### WHAT YOU SHOULD DO
Write out the data exactly as given, dropping every picture.

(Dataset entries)

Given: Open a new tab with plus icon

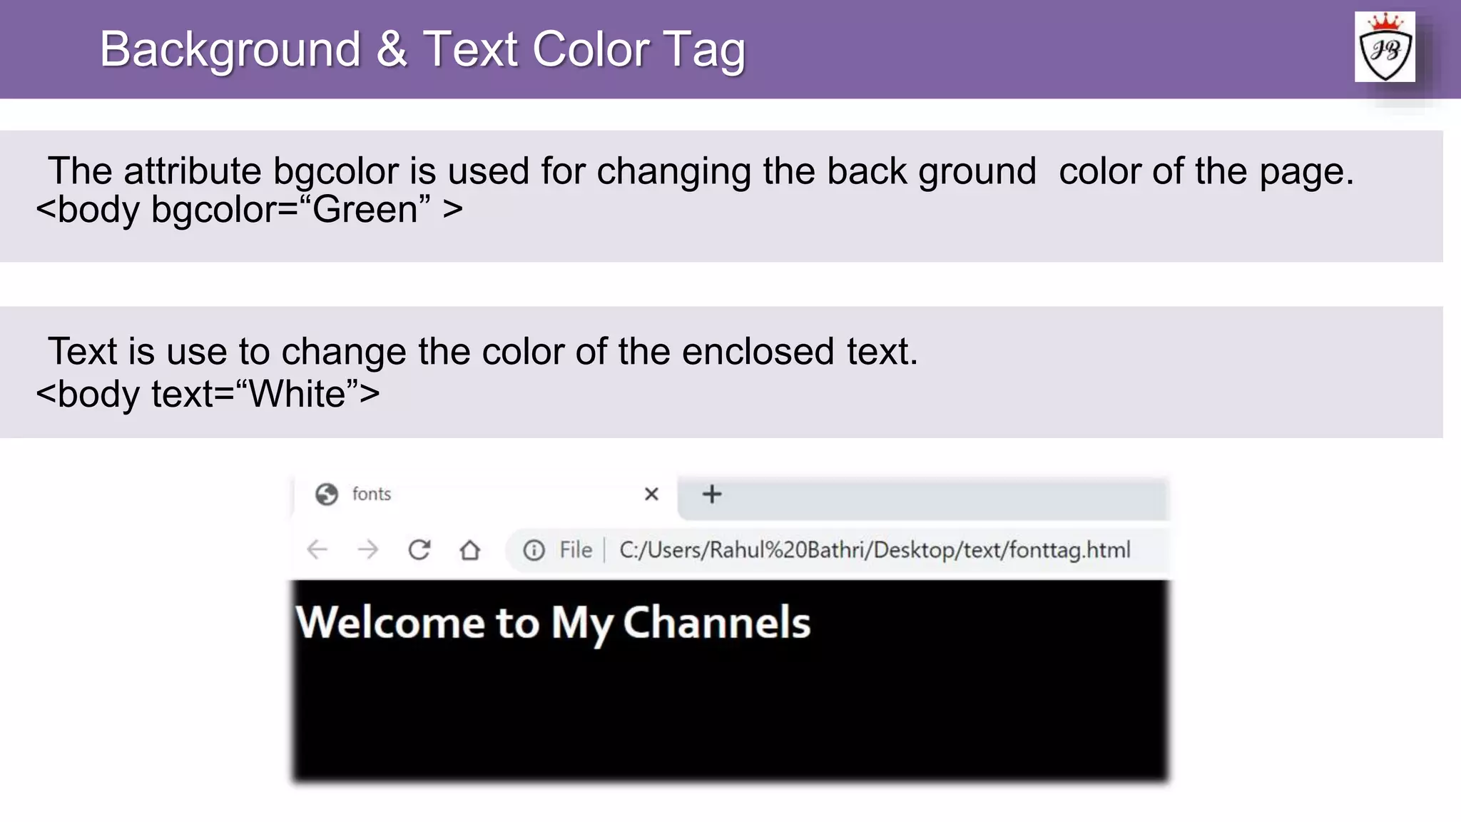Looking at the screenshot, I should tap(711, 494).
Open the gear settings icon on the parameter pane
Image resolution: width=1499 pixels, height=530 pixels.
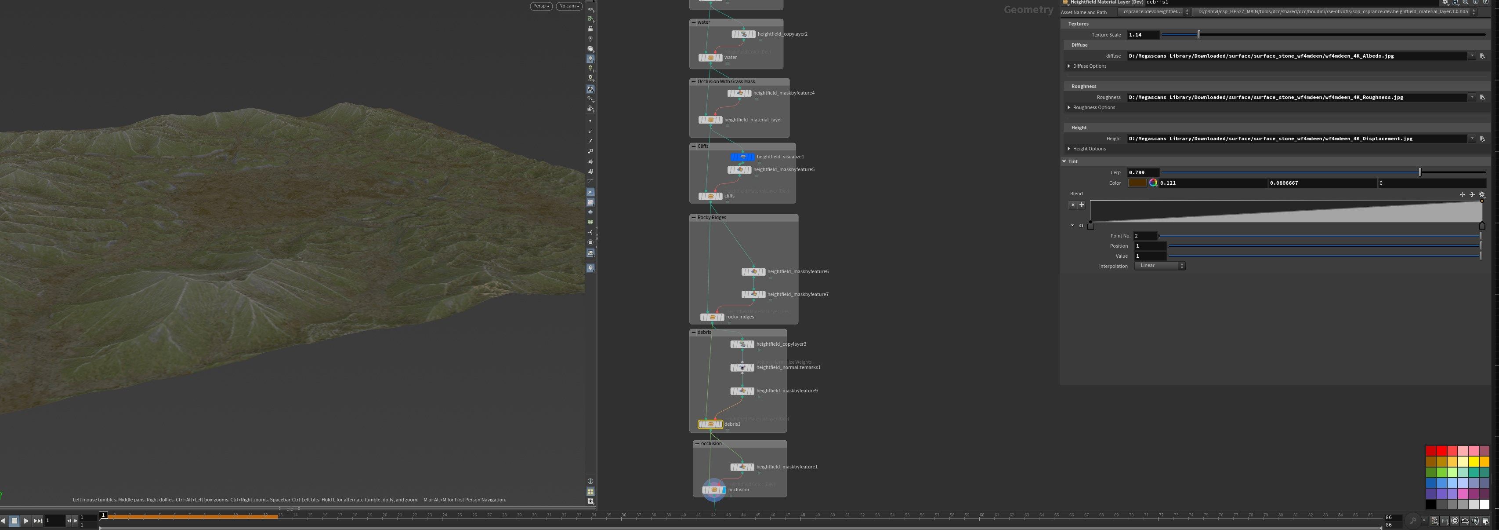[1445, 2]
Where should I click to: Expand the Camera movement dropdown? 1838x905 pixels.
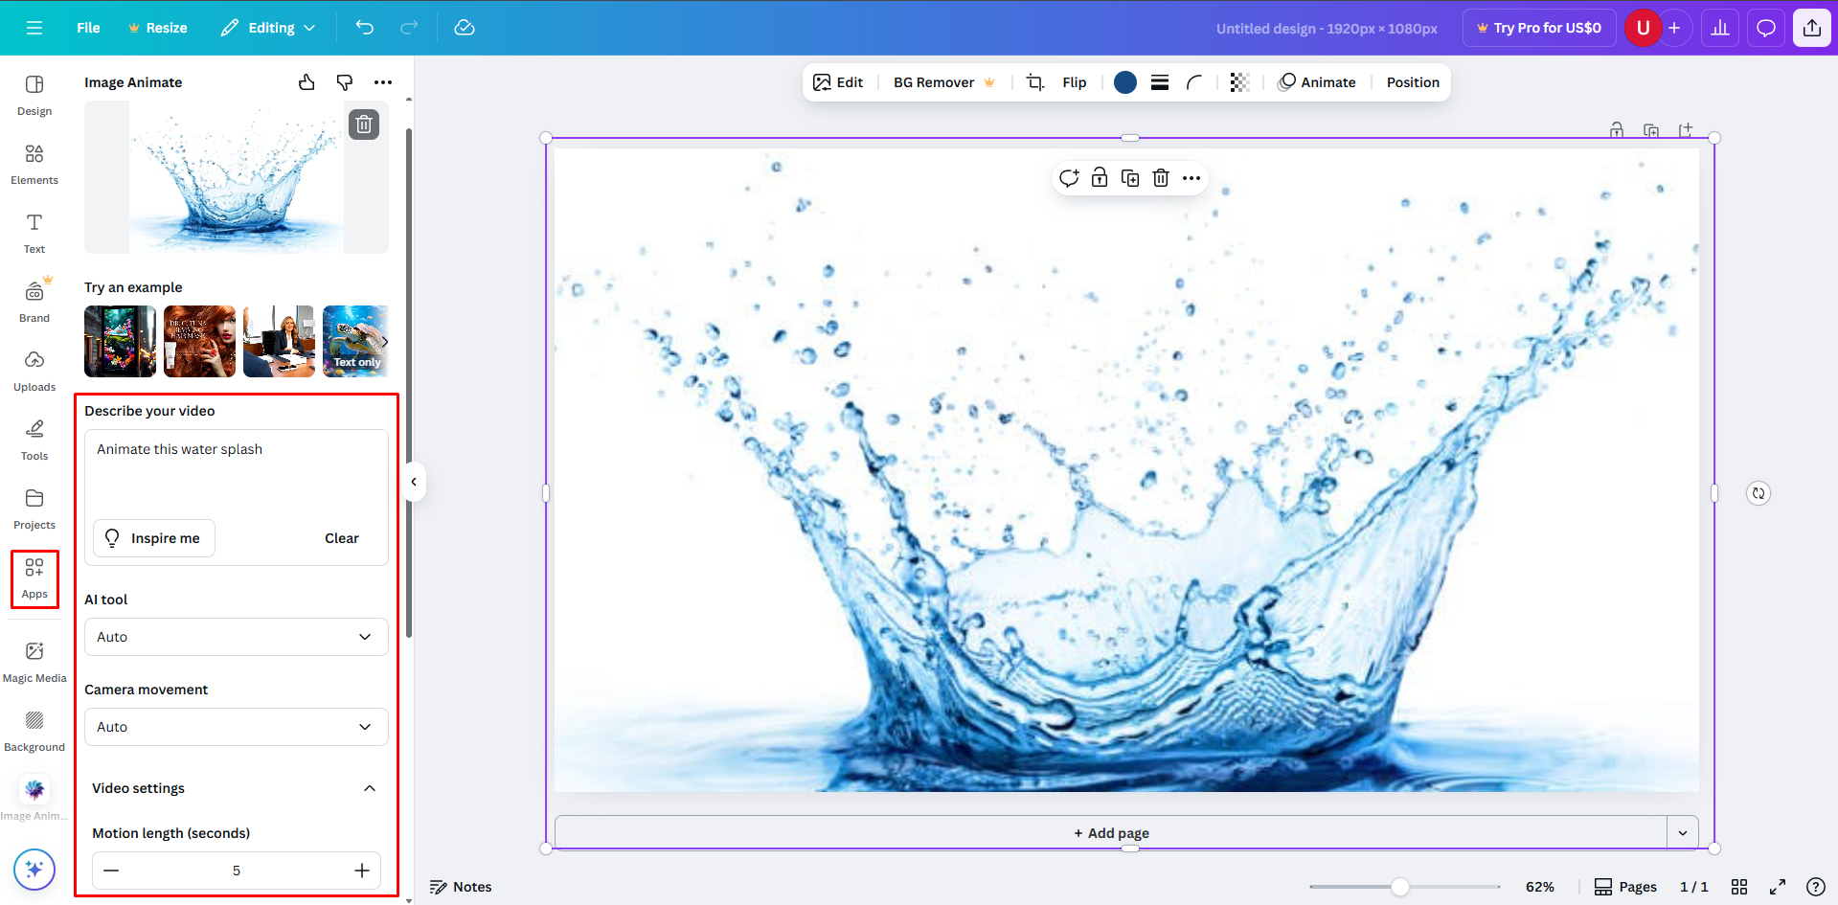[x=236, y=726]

### ANSWER SPACE
Given: Open a new tab with plus icon

Looking at the screenshot, I should tap(711, 494).
Open the gear settings icon on the parameter pane
Image resolution: width=1499 pixels, height=530 pixels.
[1445, 2]
Where should I click to: Expand the Camera movement dropdown? 1838x905 pixels.
[x=236, y=726]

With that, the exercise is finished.